Tercero, en ambos casos, como lo han explicado investigadores chilenos, y como lo reconstruimos entre Carlos Azpúrua, José Ignacio Cabrujas y el autor de estas líneas cuando trabajamos en el guión de la película Amaneció de golpe, fueron actos de cobardía que tomaron por sorpresa a las tropas leales al Gobierno y a los soldados que participaron de la operación, que fueron conducidos bajo engaño a los sitios de combate y mantenidos hasta última hora al margen del objetivo final.
Cuarto, en ambos casos, la acción fue preparada como un complot en la oscuridad de los cuarteles partiendo del argumento ético de que en el país había desorden, caos y corrupción, y era, por tanto, necesario que las fuerzas armadas devolvieran el orden y llamaran de nuevo a elecciones, cosa que en el caso de Pinochet tardó 17 años en ocurrir. Quinto, en ambos casos, por supuesto que en número abrumadoramente mayor en Chile, las acciones armadas les costaron la vida a muchas personas y dejaron ensangrentadas las calles de Santiago y de Caracas. Y, por último, ambos grupos golpistas planeaban matar al Presidente de la República y encarcelar a sus principales colaboradores.
Y allí comienza la diferencia fundamental: Allende murió y Carlos Andrés Pérez quedó con vida. Porque el golpe de Pinochet, para entonces un militar ya entrado en años y de alta graduación, que contaba además con el apoyo de la CIA, triunfó y significó la instauración de una de las más crueles y asesinas dictaduras del continente. Mientras que la asonada de los conjurados bolivarianos, que desde entonces y por suerte para todos ya daban pruebas de improvisación e incompetencia, fue rápidamente derrotada.

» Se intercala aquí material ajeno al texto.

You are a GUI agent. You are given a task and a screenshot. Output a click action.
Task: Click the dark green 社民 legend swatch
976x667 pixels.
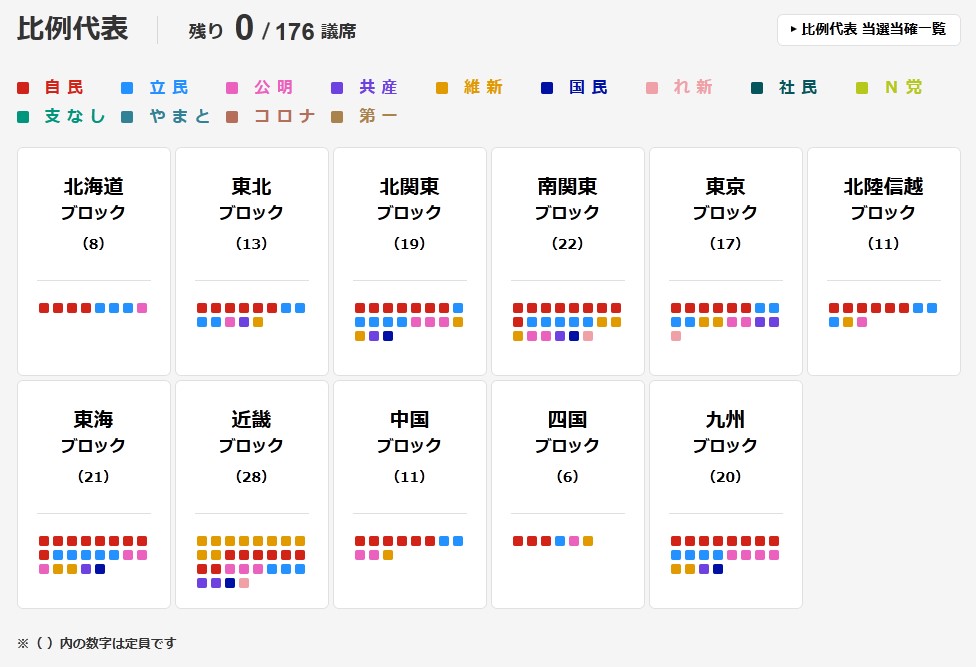[757, 88]
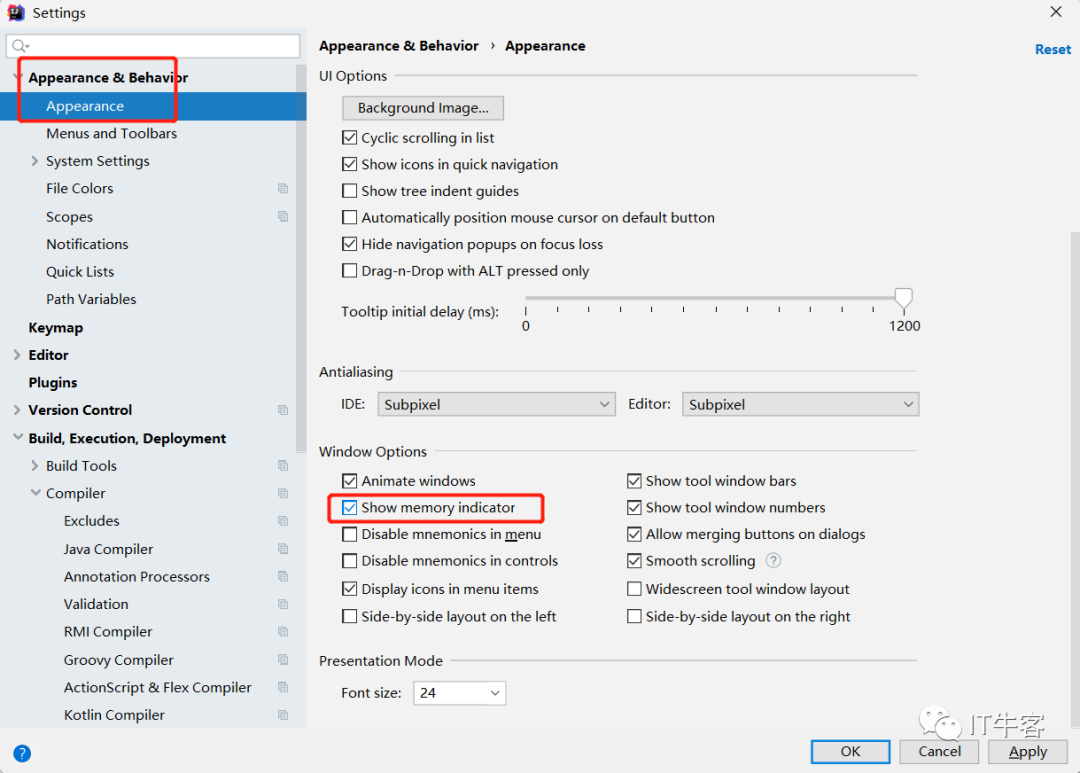The image size is (1080, 773).
Task: Open the Presentation Mode font size dropdown
Action: point(459,693)
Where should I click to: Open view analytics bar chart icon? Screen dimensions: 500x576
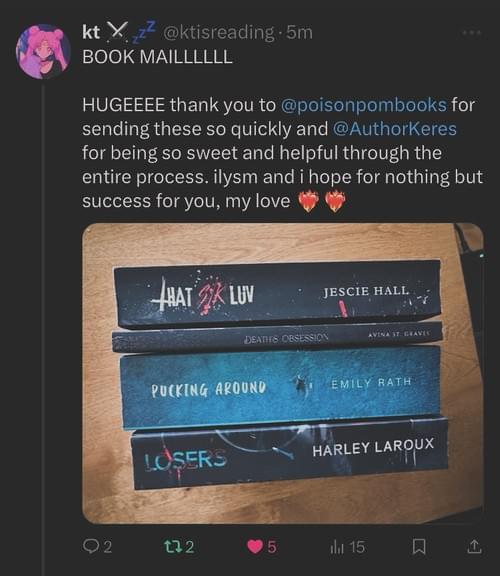(337, 547)
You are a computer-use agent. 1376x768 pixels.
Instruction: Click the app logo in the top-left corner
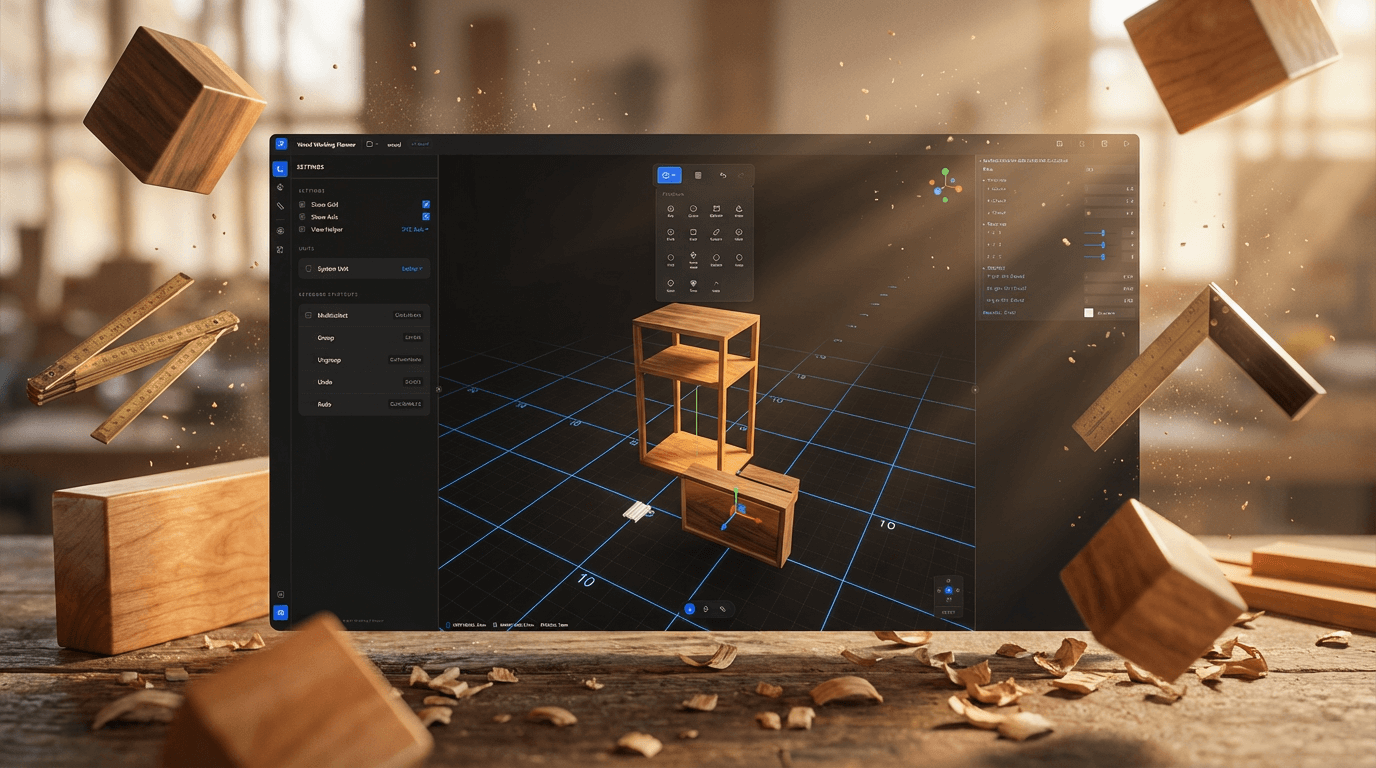click(281, 144)
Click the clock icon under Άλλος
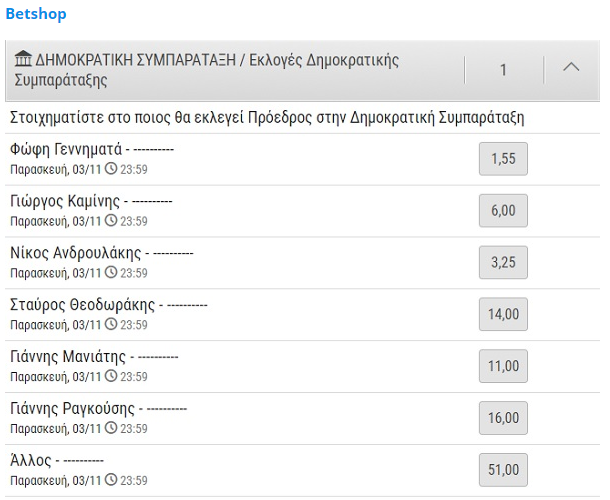Image resolution: width=610 pixels, height=500 pixels. (111, 480)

Se produjo así un doble salvamento. De una parte, los venezolanos demócratas nos salvamos de una nueva etapa de dictadura que seguramente, como todo gobierno de facto, hubiese significado prisiones, asesinatos, exilios, control de la prensa y otros atropellos cuyas dimensiones entonces era imposible prever.
Pero de la otra, y para nuestra desgracia, al no haber llegado a ejercer el gobierno militar, los golpistas salvaron su imagen, no quedaron asociados a la tradición de los gorilas de lentes oscuros y capa prusiana que venía del Sur, sino a la de militares idealistas de estampa juvenil sobre la cual se edificó el imaginario político de una nueva etapa de mesianismo y militarismo La rebelión de los ángeles se tituló un libro de Ángela Zago sobre el golpe que encontró la mesa servida con el indulto de Caldera y la pérdida de sintonía que había ocurrido entre AD y Copei y su base electoral.
Lo que vino después, ya lo sabemos, ha sido un largo y cruento forcejeo entre la cúpula bolivariana en el poder, que llegó por vía electoral pero quiere gobernar como si efectivamente hubiese triunfado el golpe militar, y la sociedad democrática que ha tratado con toda su voluntad de impedírselo.